Extrait à lire:

□ □ □ □

Le roman se bâtit sur une intrigue croissante qui évolue dans un sens tragique, on sent poindre à chaque page le drame imminent. Les ombres de la mort hantent l’écriture de Percival Everett et rôdent inexorablement autour du ranch de John Hunt. Les menaces font signe tout le long du roman: le coyote brûlé vif, un meurtre à caractère homophobe, l’altercation entre les deux rednecks et Robert et David, du bétail massacré, du sang dans la neige… Cet ensemble prépare peu à peu le coup de théâtre final où va se jouer toute la symbolique du roman. Il est tout de même important de souligner que Blessés traite avant tout de la haine sexuelle, ici l’homophobie, plutôt que de la haine raciale. Cependant, des allusions sur le racisme sont soigneusement intercalées dans le roman et permettent de tisser une toile de fond rurale peu réjouissante comme le décrit le narrateur à Robert qui l’interroge sur les ennuis qu’il a pu rencontrés concernant sa couleur de peau dans ces régions reculées: « Evidemment petit, on est en Amérique. Il y en a, des fanatiques. (…) Par ici c’est plein d’imbéciles sans la moindre ouverture d’esprit » (p.72). Cette Amérique personnifiée par l’intolérance et la violence des haines en tous genres est reprise dans ces méditations du narrateur aux pages 47 à 48: « (…) je lus les articles concernant le meurtre de l’homosexuel. Tous [les journaux] donnaient à peu près la même version (…) la mise en cause implicite , pour ne pas dire la dénonciation ouverte, de l’intolérance maladive qui sévissait en milieu rural et dans l’Ouest en général. Je ne pus qu’approuver: cette maladie s’appelait l’Amérique. » (p.47-48)

□ □ □ □

À faire:
a. D'après l'extrait sur le roman Blessés, de quelle haine ce livre traite-t-il avant tout ?
b. Donnez la suite de l'extrait sur le roman Blessés, après sa dernière phrase.
Les entrées qui suivent ne sont pas nécessaires.

Entrées enregistrées:
□ □ □ □

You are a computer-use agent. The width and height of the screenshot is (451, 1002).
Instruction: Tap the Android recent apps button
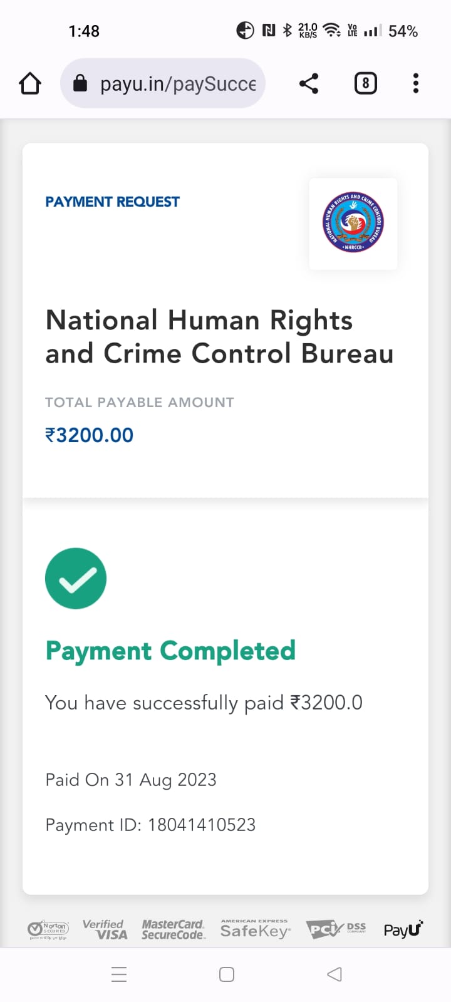tap(119, 974)
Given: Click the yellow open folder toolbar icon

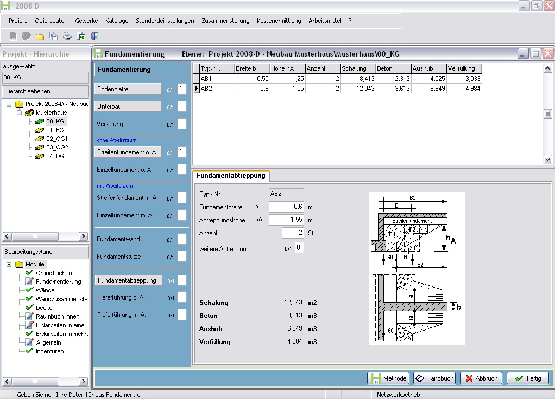Looking at the screenshot, I should point(40,36).
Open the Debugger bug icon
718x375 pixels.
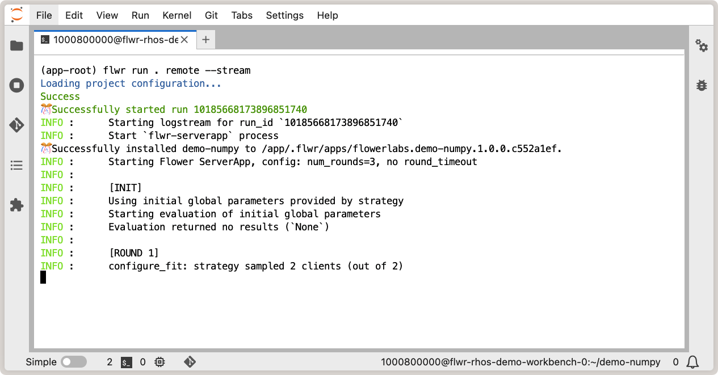click(702, 86)

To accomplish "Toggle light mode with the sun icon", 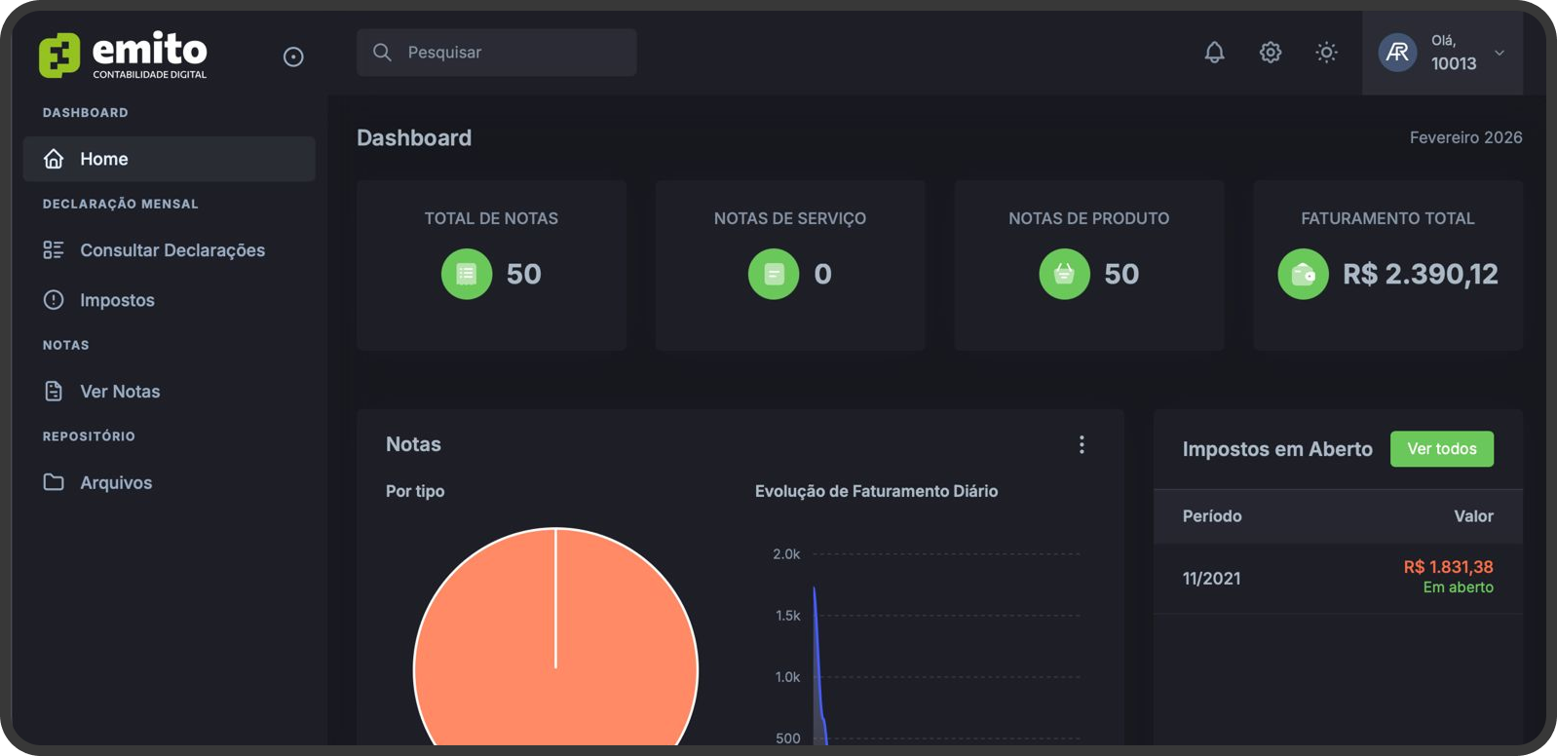I will [x=1326, y=53].
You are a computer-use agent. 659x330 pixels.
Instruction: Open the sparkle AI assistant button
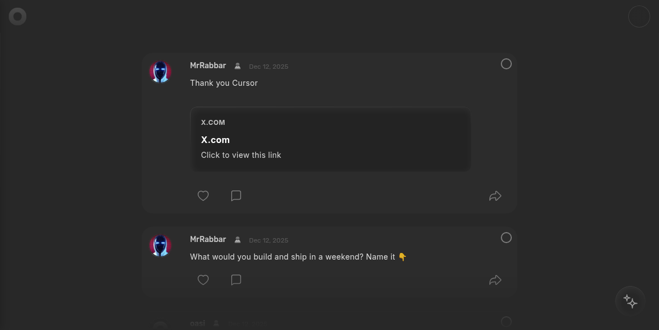tap(630, 301)
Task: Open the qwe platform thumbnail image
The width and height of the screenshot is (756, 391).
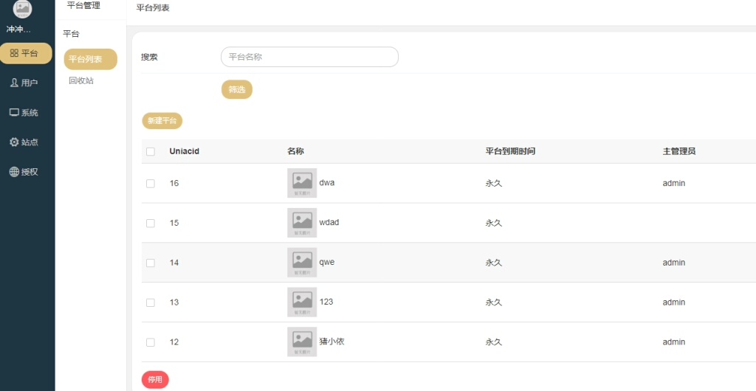Action: [x=302, y=262]
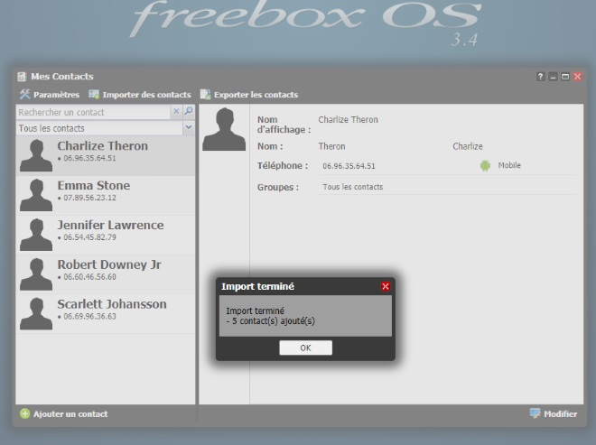
Task: Open the help question mark icon
Action: coord(541,77)
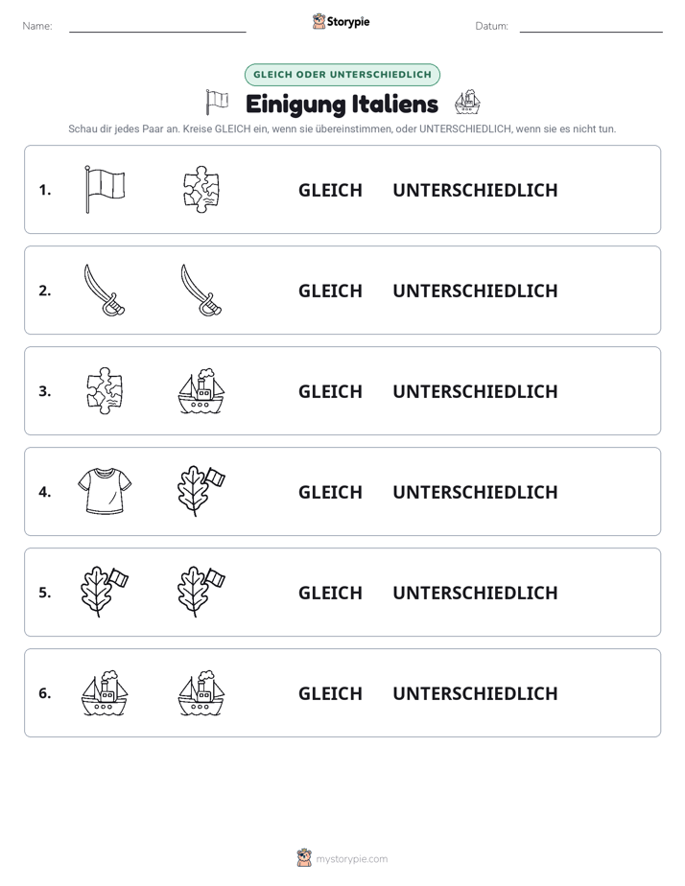Click the puzzle map icon in row 3
This screenshot has width=685, height=886.
pos(105,391)
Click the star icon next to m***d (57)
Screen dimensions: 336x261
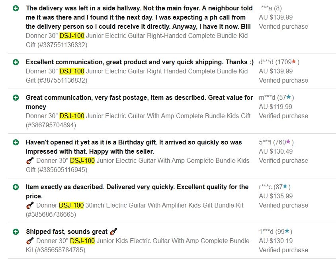pos(289,97)
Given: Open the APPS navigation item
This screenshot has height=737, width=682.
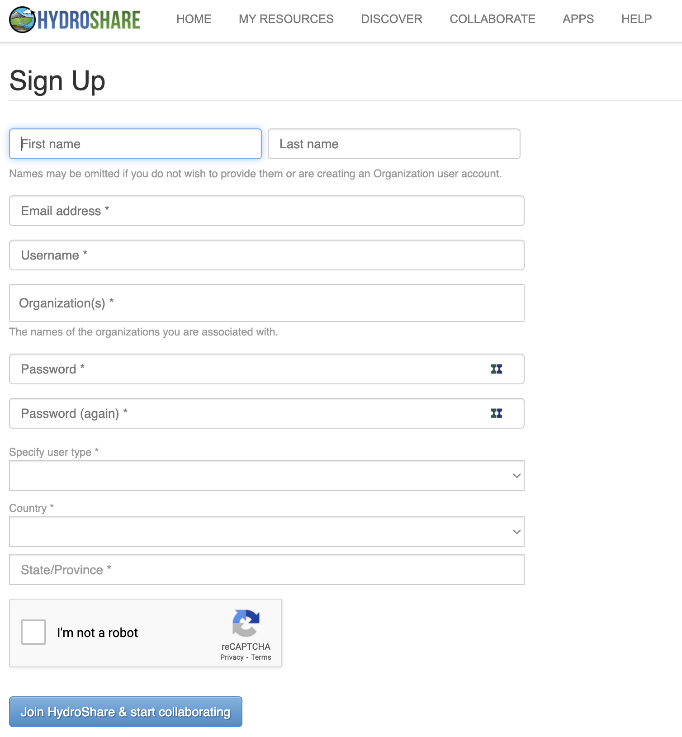Looking at the screenshot, I should point(578,19).
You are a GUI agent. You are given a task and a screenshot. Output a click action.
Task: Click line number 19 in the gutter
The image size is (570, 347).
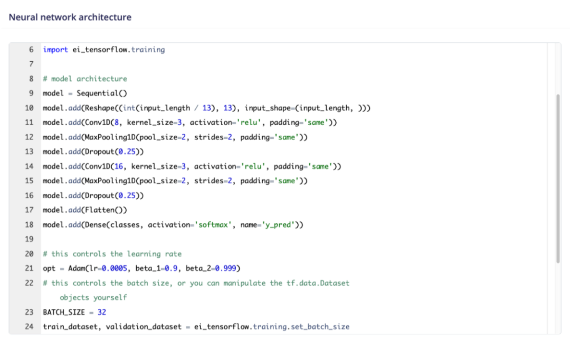(29, 239)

□ □ □ □

Réponses:
a. De la haine sexuelle, ici l'homophobie.

b.
Le roman est l’écho tragique de toutes ces haines qui s’entremêlent, et ne laisse apparaître qu’une unique issue fatale, comme un voile de pessimisme, voire de fatalisme, quant à l’existence de ce fléau qu’est l’intolérance et qui vient gangrener l’Amérique. Cette dénonciation sans détour de Percival Everett est d’autant plus forte qu’elle est sous-entendue par une écriture en apparence simple et dirigée vers l’essentiel, vers l’intérêt dramatique du récit. Mais au-delà, derrière les lignes se dégage les forces de l’implicite qui viennent donner une dimension universelle au récit. Le roman s’apparente alors à un cri déchirant, hurlement de révolte impuissant qui se perd dans le néant de la nature humaine, « l’Homme est un loup pour l’Homme » (Hobbes).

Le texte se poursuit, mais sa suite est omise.